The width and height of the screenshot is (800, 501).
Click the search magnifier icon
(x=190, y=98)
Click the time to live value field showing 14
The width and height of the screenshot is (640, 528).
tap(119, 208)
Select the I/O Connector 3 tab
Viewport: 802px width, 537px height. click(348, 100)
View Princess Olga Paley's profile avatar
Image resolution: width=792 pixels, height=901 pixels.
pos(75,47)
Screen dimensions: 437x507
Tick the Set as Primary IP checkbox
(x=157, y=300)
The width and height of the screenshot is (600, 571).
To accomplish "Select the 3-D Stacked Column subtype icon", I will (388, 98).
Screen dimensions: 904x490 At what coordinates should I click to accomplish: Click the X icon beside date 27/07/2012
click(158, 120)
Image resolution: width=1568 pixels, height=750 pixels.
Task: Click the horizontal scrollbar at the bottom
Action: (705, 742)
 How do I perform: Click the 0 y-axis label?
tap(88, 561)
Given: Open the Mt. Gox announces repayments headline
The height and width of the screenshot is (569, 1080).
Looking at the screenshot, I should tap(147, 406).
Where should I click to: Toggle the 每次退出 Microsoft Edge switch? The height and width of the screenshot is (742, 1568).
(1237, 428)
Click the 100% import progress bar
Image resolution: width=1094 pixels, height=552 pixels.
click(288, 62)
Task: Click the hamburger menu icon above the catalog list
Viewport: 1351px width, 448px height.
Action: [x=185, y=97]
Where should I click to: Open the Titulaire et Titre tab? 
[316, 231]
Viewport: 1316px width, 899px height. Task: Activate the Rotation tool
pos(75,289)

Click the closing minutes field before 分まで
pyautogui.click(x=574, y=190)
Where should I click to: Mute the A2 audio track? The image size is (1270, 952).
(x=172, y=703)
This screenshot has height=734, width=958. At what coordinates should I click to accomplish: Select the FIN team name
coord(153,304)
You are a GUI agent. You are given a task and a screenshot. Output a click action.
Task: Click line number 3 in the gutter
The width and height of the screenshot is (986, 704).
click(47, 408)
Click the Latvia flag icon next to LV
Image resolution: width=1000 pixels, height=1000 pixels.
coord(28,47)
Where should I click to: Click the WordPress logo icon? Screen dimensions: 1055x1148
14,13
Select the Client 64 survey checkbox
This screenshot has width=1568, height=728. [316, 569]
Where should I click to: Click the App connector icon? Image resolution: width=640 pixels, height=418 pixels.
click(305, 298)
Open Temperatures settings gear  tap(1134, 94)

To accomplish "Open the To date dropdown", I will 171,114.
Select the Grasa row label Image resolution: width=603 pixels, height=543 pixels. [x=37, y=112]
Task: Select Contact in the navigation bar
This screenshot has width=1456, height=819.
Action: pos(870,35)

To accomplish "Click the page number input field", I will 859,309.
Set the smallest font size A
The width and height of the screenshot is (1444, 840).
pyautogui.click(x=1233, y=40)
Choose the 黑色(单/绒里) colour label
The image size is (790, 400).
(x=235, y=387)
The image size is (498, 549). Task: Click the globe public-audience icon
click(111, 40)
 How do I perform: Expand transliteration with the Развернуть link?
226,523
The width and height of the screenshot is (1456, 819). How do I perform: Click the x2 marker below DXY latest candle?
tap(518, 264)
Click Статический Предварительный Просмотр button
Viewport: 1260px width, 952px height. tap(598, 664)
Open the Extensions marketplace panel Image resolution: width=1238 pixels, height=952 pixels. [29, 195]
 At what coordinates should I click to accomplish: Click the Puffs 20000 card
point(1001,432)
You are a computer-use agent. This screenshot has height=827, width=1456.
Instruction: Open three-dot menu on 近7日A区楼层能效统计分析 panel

..........

▶ [Aufgabenstellung] Schreiben Sie sämtliche Zeilen oben Zeichen für Zeichen und ohne jede Änderung ab.

▶ [Ausgabe]
The width and height of the screenshot is (800, 501).
Click the search magnifier icon
(x=190, y=98)
Click the time to live value field showing 14
The width and height of the screenshot is (640, 528).
tap(119, 208)
Select the I/O Connector 3 tab
Viewport: 802px width, 537px height. click(348, 100)
View Princess Olga Paley's profile avatar
Image resolution: width=792 pixels, height=901 pixels.
pos(75,47)
Screen dimensions: 437x507
Tick the Set as Primary IP checkbox
(x=157, y=300)
The width and height of the screenshot is (600, 571).
To accomplish "Select the 3-D Stacked Column subtype icon", I will (388, 98).
Screen dimensions: 904x490 At what coordinates should I click to accomplish: Click the X icon beside date 27/07/2012
click(158, 120)
Image resolution: width=1568 pixels, height=750 pixels.
Task: Click the horizontal scrollbar at the bottom
Action: (705, 742)
 How do I perform: Click the 0 y-axis label?
tap(88, 561)
Given: Open the Mt. Gox announces repayments headline
The height and width of the screenshot is (569, 1080).
Looking at the screenshot, I should tap(147, 406).
Where should I click to: Toggle the 每次退出 Microsoft Edge switch? The height and width of the screenshot is (742, 1568).
(1237, 428)
Click the 100% import progress bar
Image resolution: width=1094 pixels, height=552 pixels.
click(288, 62)
Task: Click the hamburger menu icon above the catalog list
Viewport: 1351px width, 448px height.
Action: [x=185, y=97]
Where should I click to: Open the Titulaire et Titre tab? 
[316, 231]
Viewport: 1316px width, 899px height. Task: Activate the Rotation tool
pos(75,289)

Click the closing minutes field before 分まで
pyautogui.click(x=574, y=190)
Where should I click to: Mute the A2 audio track? The image size is (1270, 952).
(x=172, y=703)
This screenshot has height=734, width=958. At what coordinates should I click to accomplish: Select the FIN team name
coord(153,304)
You are a GUI agent. You are given a task and a screenshot. Output a click action.
Task: Click line number 3 in the gutter
The width and height of the screenshot is (986, 704).
click(47, 408)
Click the Latvia flag icon next to LV
Image resolution: width=1000 pixels, height=1000 pixels.
coord(28,47)
Where should I click to: Click the WordPress logo icon? Screen dimensions: 1055x1148
14,13
Select the Client 64 survey checkbox
This screenshot has width=1568, height=728. [316, 569]
Where should I click to: Click the App connector icon? Image resolution: width=640 pixels, height=418 pixels.
click(305, 298)
Open Temperatures settings gear  tap(1134, 94)

To accomplish "Open the To date dropdown", I will 171,114.
Select the Grasa row label Image resolution: width=603 pixels, height=543 pixels. [x=37, y=112]
Task: Select Contact in the navigation bar
This screenshot has width=1456, height=819.
Action: pos(870,35)

To accomplish "Click the page number input field", I will 859,309.
Set the smallest font size A
The width and height of the screenshot is (1444, 840).
pyautogui.click(x=1233, y=40)
Choose the 黑色(单/绒里) colour label
The image size is (790, 400).
(x=235, y=387)
The image size is (498, 549). Task: Click the globe public-audience icon
click(111, 40)
 How do I perform: Expand transliteration with the Развернуть link?
226,523
The width and height of the screenshot is (1456, 819). How do I perform: Click the x2 marker below DXY latest candle?
tap(518, 264)
Click Статический Предварительный Просмотр button
Viewport: 1260px width, 952px height. tap(598, 664)
Open the Extensions marketplace panel Image resolution: width=1238 pixels, height=952 pixels. [29, 195]
 At what coordinates should I click to accomplish: Click the Puffs 20000 card
point(1001,432)
You are a computer-use agent. This screenshot has height=827, width=1456.
Instruction: Open three-dot menu on 近7日A区楼层能效统计分析 panel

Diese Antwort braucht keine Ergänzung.